Pani Anna regularnie zabierała swoich czworonożnych przyjaciół na znajdujące się kilkaset metrów od domu pola i łąki, żeby się wybiegały. Tak też było w ostatnią sobotę, kiedy wyszła z psami około godz. 20. Lunę początkowo prowadziła na smyczy. - Dopiero, gdy weszliśmy na łąkę, puściłam ją luzem. Psy ruszyły na pole. Gdy przebiegły przez znajdujący się tam rów, usłyszałam głośny huk a Luna upadła na ziemię. Odwróciłam się i w odległości stu metrów ode mnie zobaczyłam stojącego człowieka. Chyba był zaskoczony, gdy mnie zobaczył. Widziałam zawahanie u niego. Zaczął się wycofywać do zagajnika, gdzie miał zaparkowany samochód. Wsiadł do niego i odjechał - relacjonuje właścicielka zabitego psa.

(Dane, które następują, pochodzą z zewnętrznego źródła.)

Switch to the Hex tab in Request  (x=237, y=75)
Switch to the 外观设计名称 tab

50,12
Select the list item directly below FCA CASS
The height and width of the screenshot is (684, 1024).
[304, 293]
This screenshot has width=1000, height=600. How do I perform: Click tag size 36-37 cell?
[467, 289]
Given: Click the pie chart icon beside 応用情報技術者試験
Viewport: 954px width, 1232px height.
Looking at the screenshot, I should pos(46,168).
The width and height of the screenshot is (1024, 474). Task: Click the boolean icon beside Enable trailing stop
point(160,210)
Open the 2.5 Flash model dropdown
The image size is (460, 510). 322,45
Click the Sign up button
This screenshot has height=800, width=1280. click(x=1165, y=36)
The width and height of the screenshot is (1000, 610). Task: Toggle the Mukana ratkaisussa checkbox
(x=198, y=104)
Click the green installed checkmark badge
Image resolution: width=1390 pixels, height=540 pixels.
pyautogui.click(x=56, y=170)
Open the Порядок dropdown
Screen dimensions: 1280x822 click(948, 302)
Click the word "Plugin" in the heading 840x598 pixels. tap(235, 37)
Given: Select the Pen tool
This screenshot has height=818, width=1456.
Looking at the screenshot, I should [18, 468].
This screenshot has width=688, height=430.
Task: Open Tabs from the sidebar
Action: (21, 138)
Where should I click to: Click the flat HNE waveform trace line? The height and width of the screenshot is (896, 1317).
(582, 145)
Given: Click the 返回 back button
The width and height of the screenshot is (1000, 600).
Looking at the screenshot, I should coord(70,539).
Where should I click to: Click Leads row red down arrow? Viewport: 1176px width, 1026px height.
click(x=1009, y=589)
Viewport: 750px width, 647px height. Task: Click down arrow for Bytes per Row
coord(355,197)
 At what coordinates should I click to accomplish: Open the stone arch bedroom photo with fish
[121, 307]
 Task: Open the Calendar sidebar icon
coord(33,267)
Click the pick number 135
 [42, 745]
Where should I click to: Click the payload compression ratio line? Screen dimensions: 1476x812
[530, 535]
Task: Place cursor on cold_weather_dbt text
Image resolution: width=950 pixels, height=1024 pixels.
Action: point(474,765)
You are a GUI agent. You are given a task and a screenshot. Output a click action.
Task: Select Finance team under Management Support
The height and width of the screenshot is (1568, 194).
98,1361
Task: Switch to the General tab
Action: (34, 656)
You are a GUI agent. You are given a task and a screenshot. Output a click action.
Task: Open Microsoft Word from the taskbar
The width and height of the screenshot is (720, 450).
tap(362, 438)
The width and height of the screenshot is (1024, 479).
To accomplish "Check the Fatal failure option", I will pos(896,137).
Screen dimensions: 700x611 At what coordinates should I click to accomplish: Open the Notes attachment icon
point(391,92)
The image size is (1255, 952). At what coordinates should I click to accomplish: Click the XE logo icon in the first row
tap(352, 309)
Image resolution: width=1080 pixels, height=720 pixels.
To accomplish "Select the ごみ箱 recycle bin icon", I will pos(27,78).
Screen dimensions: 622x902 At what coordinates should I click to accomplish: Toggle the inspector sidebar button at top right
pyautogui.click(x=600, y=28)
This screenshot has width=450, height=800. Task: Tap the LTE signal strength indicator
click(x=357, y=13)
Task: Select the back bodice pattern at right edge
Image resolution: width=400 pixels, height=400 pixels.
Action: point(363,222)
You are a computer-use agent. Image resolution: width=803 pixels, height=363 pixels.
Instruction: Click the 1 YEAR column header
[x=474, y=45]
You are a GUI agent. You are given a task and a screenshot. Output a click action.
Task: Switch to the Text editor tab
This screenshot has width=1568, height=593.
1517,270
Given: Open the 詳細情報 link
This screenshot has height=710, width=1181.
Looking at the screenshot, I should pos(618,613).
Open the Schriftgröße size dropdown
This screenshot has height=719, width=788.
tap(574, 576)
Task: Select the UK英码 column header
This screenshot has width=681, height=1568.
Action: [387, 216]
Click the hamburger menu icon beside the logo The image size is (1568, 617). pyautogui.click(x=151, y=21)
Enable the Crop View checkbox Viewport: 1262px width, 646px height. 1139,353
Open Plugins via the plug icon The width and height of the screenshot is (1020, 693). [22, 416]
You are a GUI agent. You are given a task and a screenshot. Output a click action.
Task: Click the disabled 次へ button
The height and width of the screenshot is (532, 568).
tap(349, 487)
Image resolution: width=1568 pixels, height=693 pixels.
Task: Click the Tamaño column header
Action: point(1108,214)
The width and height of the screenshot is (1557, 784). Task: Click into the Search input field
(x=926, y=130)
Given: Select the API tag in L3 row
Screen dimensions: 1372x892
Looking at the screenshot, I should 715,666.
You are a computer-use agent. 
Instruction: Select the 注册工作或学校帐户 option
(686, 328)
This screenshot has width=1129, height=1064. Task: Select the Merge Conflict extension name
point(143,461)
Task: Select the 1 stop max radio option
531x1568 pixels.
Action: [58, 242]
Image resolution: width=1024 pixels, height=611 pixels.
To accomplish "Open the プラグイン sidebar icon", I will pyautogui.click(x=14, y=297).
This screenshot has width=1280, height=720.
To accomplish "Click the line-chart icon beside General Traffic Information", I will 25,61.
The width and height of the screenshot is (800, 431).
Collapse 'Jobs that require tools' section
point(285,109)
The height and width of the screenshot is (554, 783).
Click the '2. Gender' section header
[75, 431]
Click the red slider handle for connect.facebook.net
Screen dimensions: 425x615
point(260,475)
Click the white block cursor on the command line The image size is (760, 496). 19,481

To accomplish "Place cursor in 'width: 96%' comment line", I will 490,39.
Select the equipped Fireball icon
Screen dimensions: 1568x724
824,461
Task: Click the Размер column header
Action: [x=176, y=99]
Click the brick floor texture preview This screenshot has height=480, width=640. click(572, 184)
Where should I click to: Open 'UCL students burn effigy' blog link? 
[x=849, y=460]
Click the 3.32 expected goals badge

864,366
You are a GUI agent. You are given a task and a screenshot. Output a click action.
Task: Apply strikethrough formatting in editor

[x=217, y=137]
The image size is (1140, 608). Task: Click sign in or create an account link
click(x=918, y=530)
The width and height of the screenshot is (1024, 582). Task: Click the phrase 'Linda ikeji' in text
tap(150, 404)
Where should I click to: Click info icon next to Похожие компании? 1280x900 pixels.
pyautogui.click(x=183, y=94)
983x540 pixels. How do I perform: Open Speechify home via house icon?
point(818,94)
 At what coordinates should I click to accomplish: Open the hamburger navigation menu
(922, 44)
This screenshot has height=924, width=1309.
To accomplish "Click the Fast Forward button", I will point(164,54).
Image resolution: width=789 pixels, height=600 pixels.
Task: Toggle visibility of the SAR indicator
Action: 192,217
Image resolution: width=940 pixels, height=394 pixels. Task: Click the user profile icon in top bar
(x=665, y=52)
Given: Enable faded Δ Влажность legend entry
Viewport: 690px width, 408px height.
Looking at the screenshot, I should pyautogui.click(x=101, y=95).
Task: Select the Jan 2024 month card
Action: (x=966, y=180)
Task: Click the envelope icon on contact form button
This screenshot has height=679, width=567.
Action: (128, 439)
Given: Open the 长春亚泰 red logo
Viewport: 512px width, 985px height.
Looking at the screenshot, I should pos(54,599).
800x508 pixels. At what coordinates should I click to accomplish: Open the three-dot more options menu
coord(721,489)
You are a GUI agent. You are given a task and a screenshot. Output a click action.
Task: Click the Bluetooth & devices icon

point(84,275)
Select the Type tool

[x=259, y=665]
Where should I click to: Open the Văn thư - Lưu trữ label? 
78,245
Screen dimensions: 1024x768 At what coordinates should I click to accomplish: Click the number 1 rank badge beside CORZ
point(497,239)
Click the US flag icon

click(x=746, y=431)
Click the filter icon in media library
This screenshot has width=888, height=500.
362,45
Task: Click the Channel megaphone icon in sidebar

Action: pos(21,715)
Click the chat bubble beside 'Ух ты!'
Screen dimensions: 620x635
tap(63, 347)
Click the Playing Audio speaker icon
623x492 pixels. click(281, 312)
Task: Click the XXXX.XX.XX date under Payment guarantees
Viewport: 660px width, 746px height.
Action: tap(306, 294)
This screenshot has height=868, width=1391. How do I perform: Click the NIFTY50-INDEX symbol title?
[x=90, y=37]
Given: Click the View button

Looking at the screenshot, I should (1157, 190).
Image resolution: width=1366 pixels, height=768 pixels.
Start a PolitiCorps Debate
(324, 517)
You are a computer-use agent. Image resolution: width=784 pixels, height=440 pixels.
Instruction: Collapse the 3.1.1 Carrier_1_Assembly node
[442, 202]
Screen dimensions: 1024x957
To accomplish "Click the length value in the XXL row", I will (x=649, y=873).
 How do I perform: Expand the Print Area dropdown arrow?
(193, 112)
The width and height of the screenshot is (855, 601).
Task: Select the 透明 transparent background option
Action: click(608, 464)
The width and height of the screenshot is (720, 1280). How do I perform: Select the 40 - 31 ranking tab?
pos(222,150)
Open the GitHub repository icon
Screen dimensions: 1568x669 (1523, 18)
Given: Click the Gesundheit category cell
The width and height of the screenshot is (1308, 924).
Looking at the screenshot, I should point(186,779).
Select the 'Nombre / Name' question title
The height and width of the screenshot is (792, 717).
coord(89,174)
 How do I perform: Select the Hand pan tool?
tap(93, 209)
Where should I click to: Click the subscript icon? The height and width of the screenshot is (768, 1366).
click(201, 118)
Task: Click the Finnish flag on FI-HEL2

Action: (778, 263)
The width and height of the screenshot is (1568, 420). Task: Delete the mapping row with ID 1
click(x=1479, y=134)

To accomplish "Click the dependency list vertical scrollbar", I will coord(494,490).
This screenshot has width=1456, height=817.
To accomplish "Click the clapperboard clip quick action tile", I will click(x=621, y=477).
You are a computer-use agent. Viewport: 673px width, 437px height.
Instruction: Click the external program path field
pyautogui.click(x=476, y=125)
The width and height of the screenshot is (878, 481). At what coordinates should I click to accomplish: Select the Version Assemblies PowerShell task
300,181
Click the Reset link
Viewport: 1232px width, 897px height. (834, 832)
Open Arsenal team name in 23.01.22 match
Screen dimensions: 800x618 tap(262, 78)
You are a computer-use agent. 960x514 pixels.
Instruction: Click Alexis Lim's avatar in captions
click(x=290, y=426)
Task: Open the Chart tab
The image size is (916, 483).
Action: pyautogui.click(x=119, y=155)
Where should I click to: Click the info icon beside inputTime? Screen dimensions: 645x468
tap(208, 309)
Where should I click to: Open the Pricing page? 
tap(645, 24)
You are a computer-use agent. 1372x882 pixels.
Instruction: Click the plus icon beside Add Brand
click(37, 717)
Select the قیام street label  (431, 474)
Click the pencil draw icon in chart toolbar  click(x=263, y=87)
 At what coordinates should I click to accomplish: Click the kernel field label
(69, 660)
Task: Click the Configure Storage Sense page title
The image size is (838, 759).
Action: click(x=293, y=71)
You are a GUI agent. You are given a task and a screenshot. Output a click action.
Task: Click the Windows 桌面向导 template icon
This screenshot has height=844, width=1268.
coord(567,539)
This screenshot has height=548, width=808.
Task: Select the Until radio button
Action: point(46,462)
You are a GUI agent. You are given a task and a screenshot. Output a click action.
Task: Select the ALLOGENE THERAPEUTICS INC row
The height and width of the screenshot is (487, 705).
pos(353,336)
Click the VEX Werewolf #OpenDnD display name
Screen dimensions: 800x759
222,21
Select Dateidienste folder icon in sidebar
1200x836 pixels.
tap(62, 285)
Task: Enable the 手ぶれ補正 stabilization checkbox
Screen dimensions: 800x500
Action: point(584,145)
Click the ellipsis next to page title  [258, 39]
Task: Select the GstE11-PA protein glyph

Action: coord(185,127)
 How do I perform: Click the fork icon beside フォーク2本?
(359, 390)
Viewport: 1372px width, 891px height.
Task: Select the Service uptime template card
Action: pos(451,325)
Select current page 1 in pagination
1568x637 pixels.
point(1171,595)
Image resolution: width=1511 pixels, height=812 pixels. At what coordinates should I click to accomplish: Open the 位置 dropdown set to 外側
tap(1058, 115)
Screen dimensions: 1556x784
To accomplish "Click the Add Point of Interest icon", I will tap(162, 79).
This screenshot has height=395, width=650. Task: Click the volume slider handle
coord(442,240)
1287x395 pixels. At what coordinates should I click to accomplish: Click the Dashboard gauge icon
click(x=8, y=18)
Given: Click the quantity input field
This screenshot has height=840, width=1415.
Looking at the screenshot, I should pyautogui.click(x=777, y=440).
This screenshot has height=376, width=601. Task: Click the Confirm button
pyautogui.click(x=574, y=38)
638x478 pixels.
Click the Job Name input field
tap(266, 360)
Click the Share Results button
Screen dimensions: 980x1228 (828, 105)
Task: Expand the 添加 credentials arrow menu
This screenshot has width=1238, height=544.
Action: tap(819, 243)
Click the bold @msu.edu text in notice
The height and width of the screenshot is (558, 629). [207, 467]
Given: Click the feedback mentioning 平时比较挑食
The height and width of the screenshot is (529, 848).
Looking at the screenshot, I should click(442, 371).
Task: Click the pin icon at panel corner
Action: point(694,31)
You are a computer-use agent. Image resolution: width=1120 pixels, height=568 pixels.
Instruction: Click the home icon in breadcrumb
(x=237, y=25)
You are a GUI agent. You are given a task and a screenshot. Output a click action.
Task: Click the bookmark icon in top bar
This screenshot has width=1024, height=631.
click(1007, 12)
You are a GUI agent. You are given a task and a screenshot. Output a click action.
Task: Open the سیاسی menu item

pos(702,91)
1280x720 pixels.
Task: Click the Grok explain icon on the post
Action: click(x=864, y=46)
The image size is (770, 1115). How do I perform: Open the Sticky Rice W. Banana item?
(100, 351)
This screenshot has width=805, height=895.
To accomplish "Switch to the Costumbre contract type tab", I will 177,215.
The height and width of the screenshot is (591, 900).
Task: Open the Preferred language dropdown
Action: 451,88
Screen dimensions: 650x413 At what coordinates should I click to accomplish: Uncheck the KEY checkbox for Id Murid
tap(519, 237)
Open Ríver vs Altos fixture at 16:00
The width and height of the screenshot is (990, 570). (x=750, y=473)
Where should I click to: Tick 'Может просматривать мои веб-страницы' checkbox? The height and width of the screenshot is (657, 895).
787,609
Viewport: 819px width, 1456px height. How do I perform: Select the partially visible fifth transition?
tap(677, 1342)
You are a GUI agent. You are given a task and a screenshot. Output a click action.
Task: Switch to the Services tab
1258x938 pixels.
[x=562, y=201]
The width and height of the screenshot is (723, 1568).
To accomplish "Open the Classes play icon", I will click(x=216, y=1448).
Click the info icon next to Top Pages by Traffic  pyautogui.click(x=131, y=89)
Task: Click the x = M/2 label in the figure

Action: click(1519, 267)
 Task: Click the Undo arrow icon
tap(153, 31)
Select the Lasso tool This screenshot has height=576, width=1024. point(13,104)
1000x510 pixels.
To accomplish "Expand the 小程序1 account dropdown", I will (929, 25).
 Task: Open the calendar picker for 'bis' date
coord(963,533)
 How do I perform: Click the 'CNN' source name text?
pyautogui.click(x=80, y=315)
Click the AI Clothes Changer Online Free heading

Gdy kobieta zorientowała się, co się wydarzyło, próbowała zatrzymać mężczyznę. Zdążyła jedynie zapamiętać fragment numeru z tablicy rejestracyjnej oraz że samochód był koloru białego. - Biegłam za nim, krzyczałam, machałam, ale nie zwracał uwagi. Pojechał do głównej drogi i z piskiem opon odjechał w kierunku Wisznic. Wiem, że w samochodzie siedziały dwie osoby. Samochód był stary i brudny, może volkswagen golf, bo taki kanciasty. Co mnie zaskoczyło, to to, że rejestracja nie była nasza, czyli typu LBI. O ile dobrze widziałam, to chyba były tam litery SX, choć nie wiem tego na sto procent. Wszystko działo się tak szybko. Myślałam, że ten człowiek się zatrzyma i coś mi powie, jakoś wytłumaczy - mówi.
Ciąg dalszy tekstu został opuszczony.